Era 1903, en alguna de las frías noches del invierno londinense cuando Edwin van Persie un inmigrante holandés salía de la gris fábrica de latas para envasar pinturas o algún tipo de líquido no muy conocido por el puesto que nunca en su corta estancia en la factoría pudo ver algún envase lleno de algo, salía cabizbajo por un suelo tan gris como todo lo que observa a lo largo del día y solo matizado por su sombra fajo la iluminación de algún esporádico alumbrado público que lo hacía sentir tan insignificante como un paso en el cemento.
Él vivía en un pasillo en la casa de Mijaíl un compañero que había muerto al sufrir una hipotermia tras una borrachera que lo hizo dormir en la berma que colinda con la cantina, más que una casa para Edwin era un dormitorio, más que un dormitorio una cama, más que una cama un frio montón de distintos ropajes que le servían como silla, mesa y un artefacto que le permitía recostarse medio metro sobre el suelo – quizás esa sea la única diferencia- ; por ende su único lugar familiar dentro de la “Carl Silver” – nombre de la fábrica – era su diminuto espacio de trabajo de más o menos 1 x 2 metros y la letrina.

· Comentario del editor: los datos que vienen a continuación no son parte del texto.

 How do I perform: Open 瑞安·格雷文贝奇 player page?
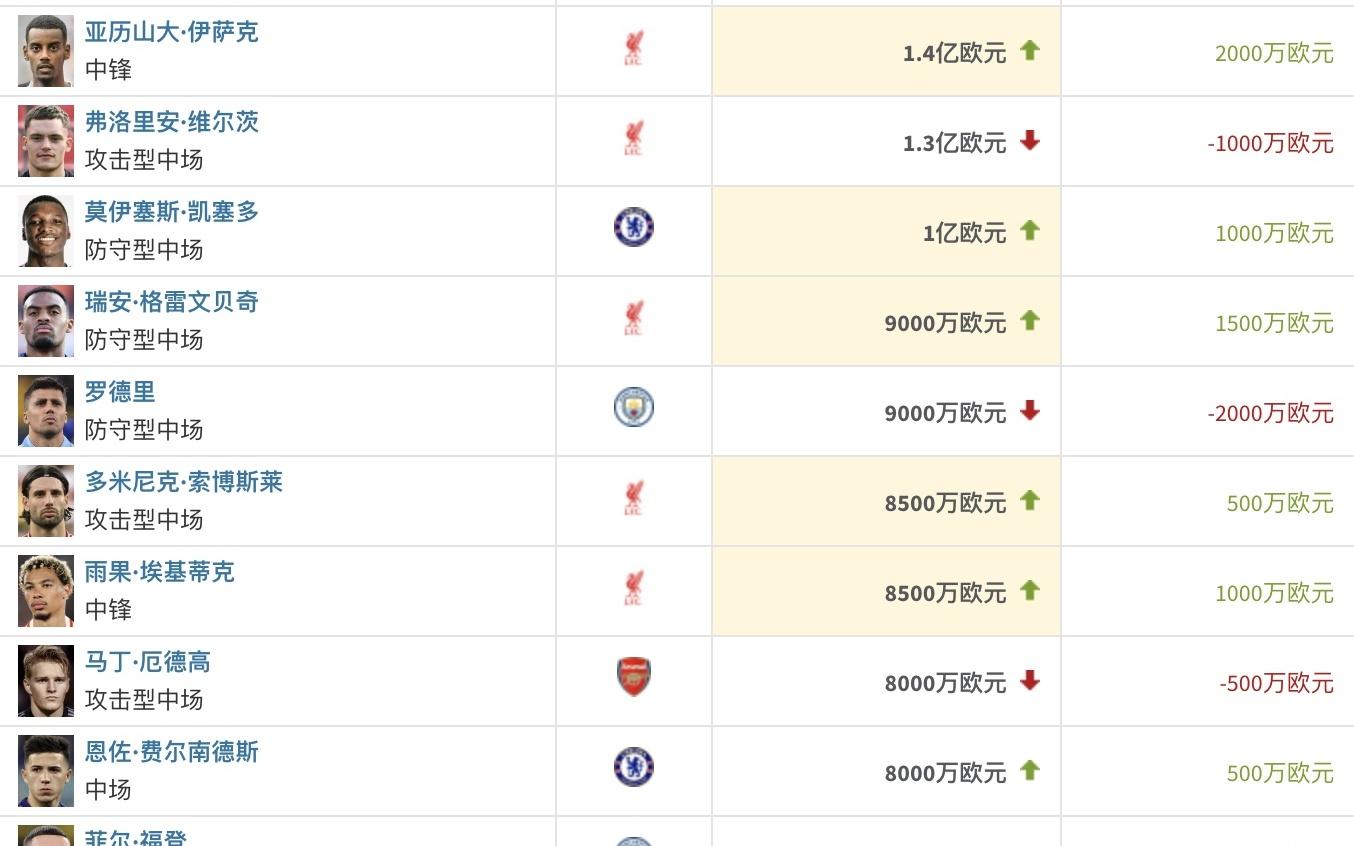coord(171,302)
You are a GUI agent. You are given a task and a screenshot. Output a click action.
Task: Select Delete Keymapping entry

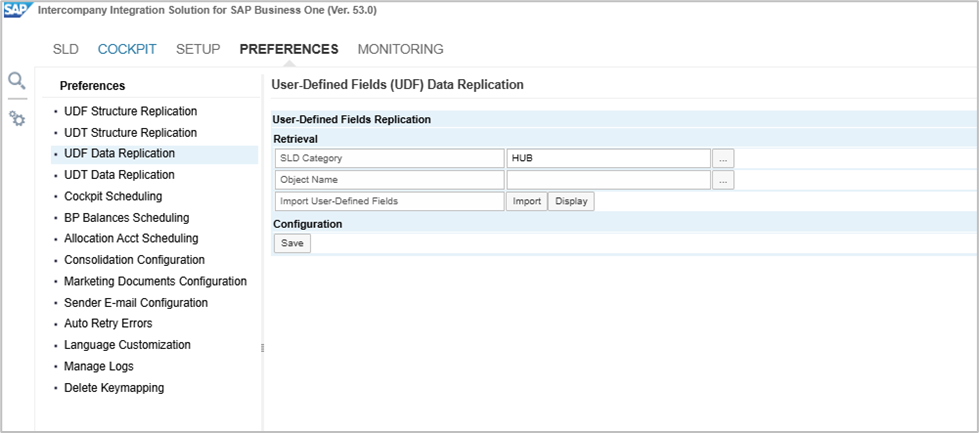(114, 388)
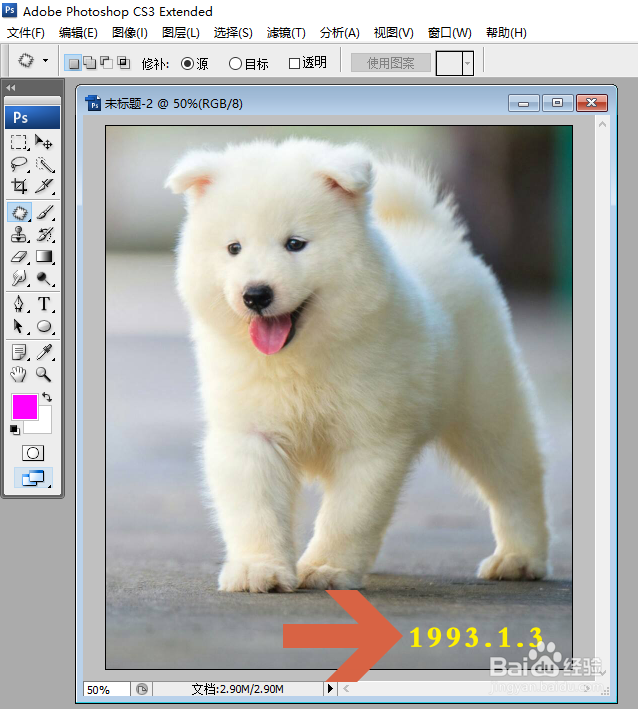Select the Crop tool

click(x=19, y=186)
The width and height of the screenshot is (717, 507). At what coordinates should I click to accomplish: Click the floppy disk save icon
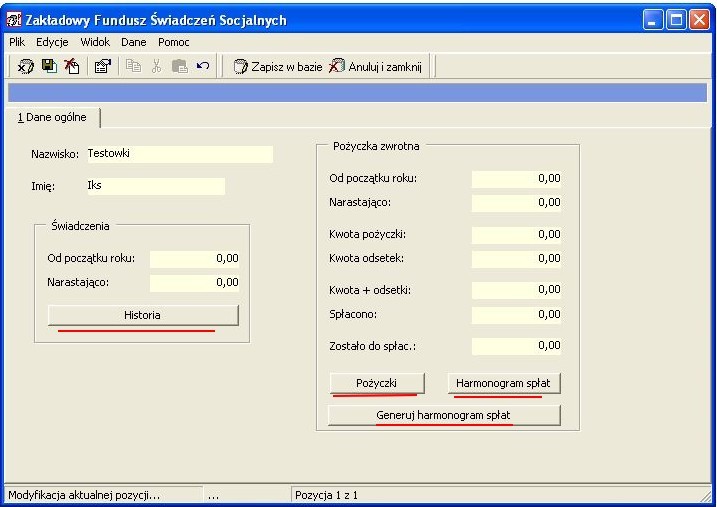tap(49, 66)
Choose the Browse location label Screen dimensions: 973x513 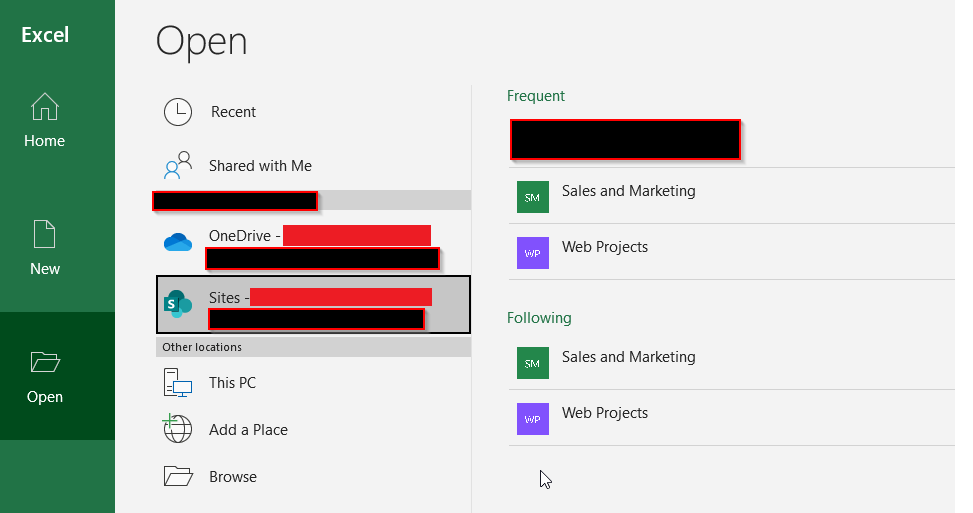point(233,477)
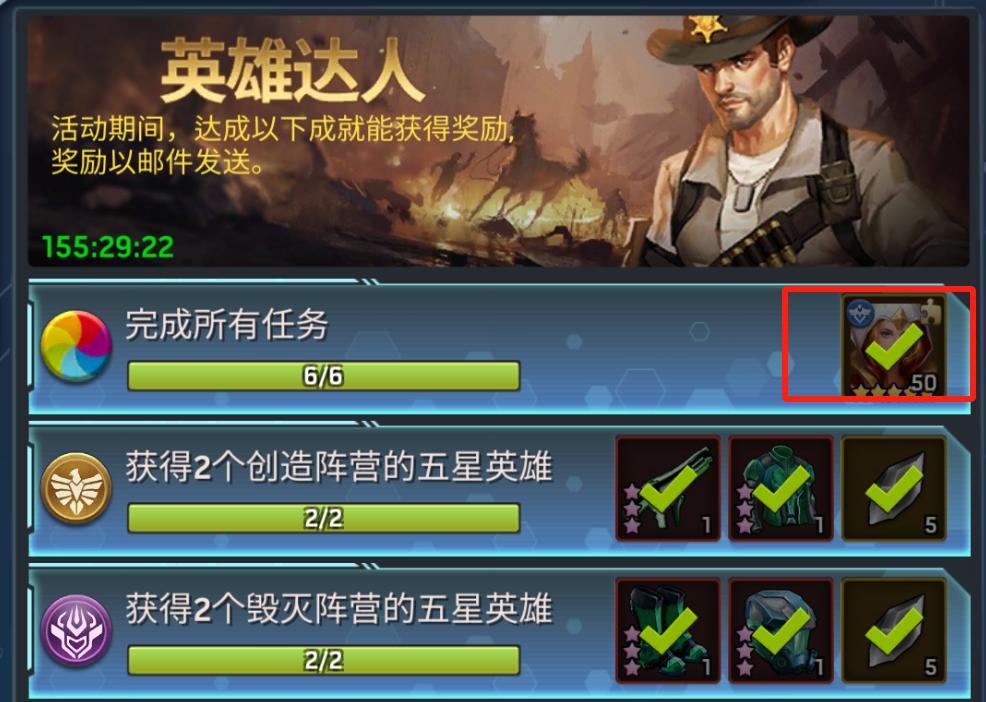
Task: Click the purple Destruction faction emblem
Action: pos(76,630)
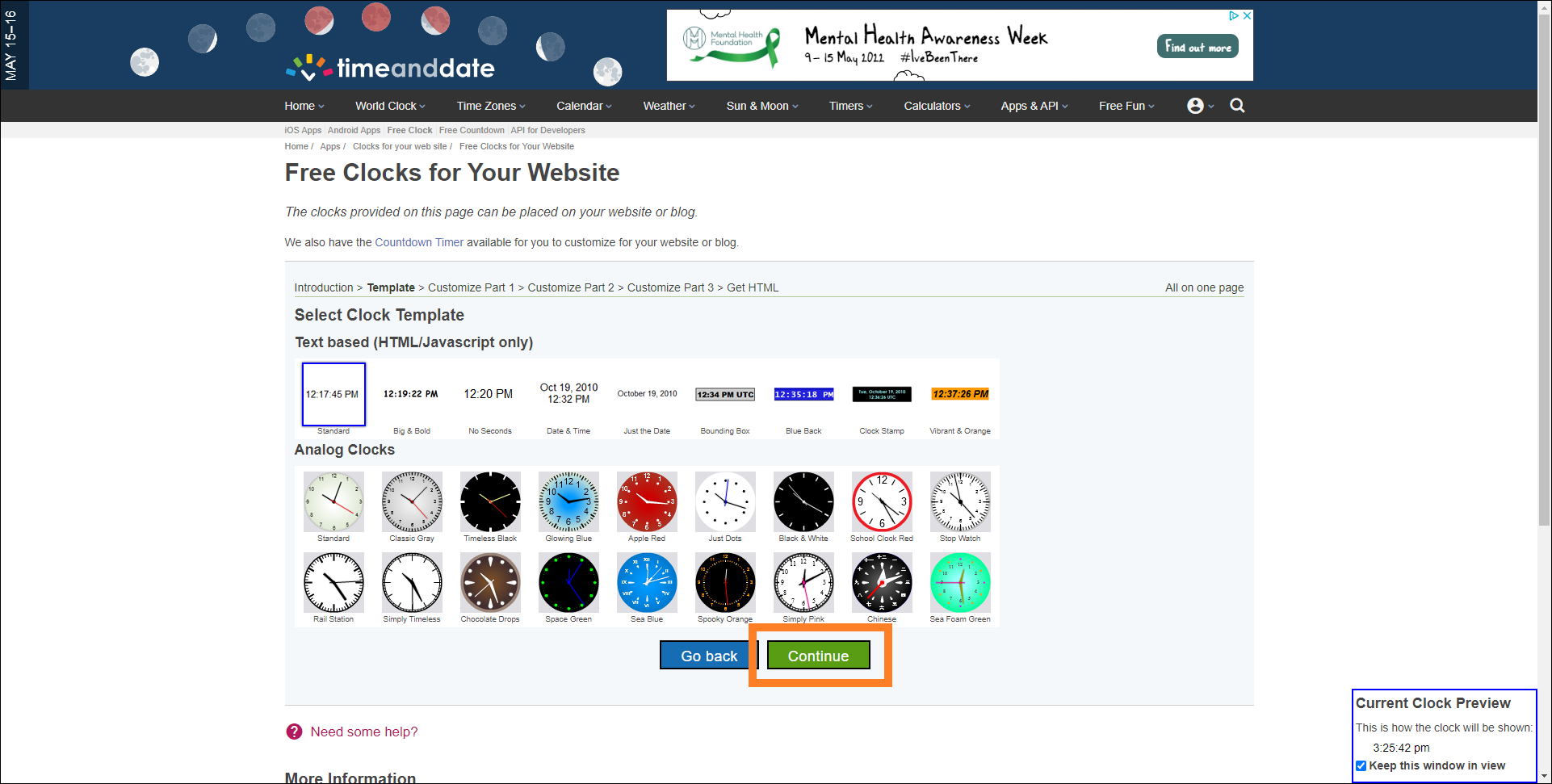Select the Chocolate Drops analog clock
Viewport: 1552px width, 784px height.
click(490, 583)
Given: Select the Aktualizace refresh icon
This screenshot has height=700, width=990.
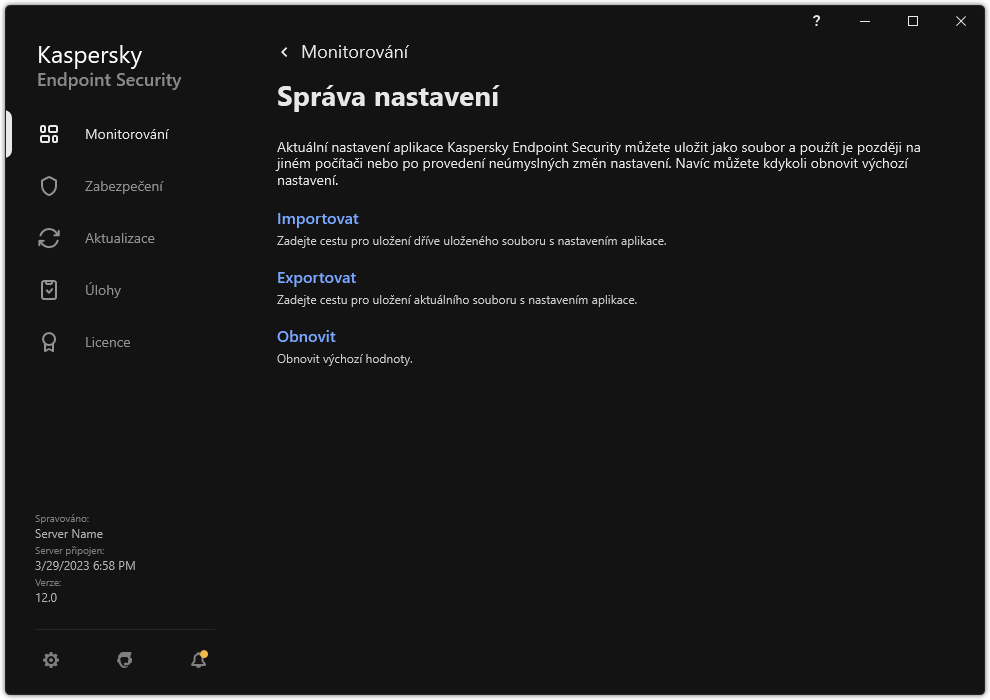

Edwin era un hombre retraído no por voluntad ni por timidez sino que por la alienada condición en la que él veía a sus compañeros, la incapacidad de cruzar palabra alguna hacía que la única melodía que el escuchaba diariamente era el sonido de los metales y uno que otro grito desgarrador de sus compañeros al sufrir accidentes, que comúnmente terminaban con las manos cercenadas y por consiguiente eran despedidos por su inutilidad para el trabajo.
Estando lejos de su familia, sin una condición de vida siquiera digna su único atisbo de felicidad o a lo menos goce estaba determinado por su orquesta cerebral que había creado donde los metales interpretaban la banda sonora de cada una de sus penurias y sus anheladas alegrías. Una noche tan común como cada una de las noches y que probablemente era la noche de una sábado – por que había oído a uno de sus compañeros murmurar que mañana le compraría un pastel a su hijo y dedicaría completamente su día a él, intentando celebrar su cumpleaños número ocho; por esto pudo inferir que era sábado ya que no existía posibilidad alguna de tener otro día libre del trabajo – tomo x tarros que saco de la fábrica y busco en el camino diversos materiales con los que podía rellenarlos. Una vez llenos busco dos lápices grafito en su maleta que lo hicieron llorar por su hijo y en muestra de su aprecio por él, los usó para interpretar aquella melodía que en realidad no era más que la producción de diversos ruidos (unos menos desagradables que otros) y termino aquella noche llorando sobre los tarros, su montón de harapos, su invariable soledad y reflexionando sobre la poca importancia que tenía el buen sonido, sino que más bien era lo único que le permitía hacer los metales de las latas menos frías que aquella noche, lo único que traía a su pequeño hijo a su lado y lo único que durante seis infernales años de trabajo lo hizo llorar, así descubrió que aún era un ser humano.